**EXERCISE**
Please rewrite the data from the start through the line holding "(x=565, y=560)", inclusive, as a two-column CSV with the headers instruction and response. Give one row per instruction and its answer, put each value in a single quoted field, and replace any line breaks with spaces.

**TASK DATA**
________________________
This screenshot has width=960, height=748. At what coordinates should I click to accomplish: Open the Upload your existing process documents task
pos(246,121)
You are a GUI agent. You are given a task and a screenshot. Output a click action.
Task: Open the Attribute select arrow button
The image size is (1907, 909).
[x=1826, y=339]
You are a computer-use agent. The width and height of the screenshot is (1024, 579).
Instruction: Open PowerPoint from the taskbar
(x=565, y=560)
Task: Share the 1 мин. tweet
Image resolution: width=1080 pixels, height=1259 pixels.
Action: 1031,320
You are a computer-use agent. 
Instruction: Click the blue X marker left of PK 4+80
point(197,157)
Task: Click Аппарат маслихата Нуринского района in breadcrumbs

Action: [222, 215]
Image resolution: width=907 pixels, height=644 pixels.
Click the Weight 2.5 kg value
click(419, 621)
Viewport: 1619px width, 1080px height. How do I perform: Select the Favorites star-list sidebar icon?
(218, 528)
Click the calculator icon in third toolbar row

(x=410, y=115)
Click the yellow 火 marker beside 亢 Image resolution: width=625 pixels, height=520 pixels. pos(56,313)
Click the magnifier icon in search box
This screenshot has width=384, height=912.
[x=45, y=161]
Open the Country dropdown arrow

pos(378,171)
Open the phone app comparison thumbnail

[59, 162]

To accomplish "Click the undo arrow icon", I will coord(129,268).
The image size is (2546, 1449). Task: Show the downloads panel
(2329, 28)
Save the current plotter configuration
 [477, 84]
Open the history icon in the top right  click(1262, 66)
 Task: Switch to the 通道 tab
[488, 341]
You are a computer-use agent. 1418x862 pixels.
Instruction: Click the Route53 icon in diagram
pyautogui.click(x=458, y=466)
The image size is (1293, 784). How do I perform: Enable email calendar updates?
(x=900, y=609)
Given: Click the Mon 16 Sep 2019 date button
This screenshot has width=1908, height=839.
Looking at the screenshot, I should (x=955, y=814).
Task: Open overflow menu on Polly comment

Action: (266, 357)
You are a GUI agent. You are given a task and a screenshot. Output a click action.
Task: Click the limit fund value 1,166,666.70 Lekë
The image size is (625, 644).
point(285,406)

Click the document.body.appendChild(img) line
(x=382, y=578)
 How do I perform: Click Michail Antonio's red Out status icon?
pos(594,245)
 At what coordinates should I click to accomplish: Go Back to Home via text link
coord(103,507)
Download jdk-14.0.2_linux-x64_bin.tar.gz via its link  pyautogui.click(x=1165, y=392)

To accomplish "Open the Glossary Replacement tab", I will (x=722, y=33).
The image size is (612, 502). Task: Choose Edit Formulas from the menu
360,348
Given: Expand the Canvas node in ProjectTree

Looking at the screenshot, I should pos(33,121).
________________________
**TASK RESULT**
instruction,response
"This screenshot has width=960, height=748. At what coordinates should I click to accomplish: Open the Upload your existing process documents task","pos(246,121)"
"You are a GUI agent. You are given a task and a screenshot. Output a click action. Task: Open the Attribute select arrow button The image size is (1907, 909).","[x=1826, y=339]"
"You are a computer-use agent. The width and height of the screenshot is (1024, 579). Instruction: Open PowerPoint from the taskbar","(x=565, y=560)"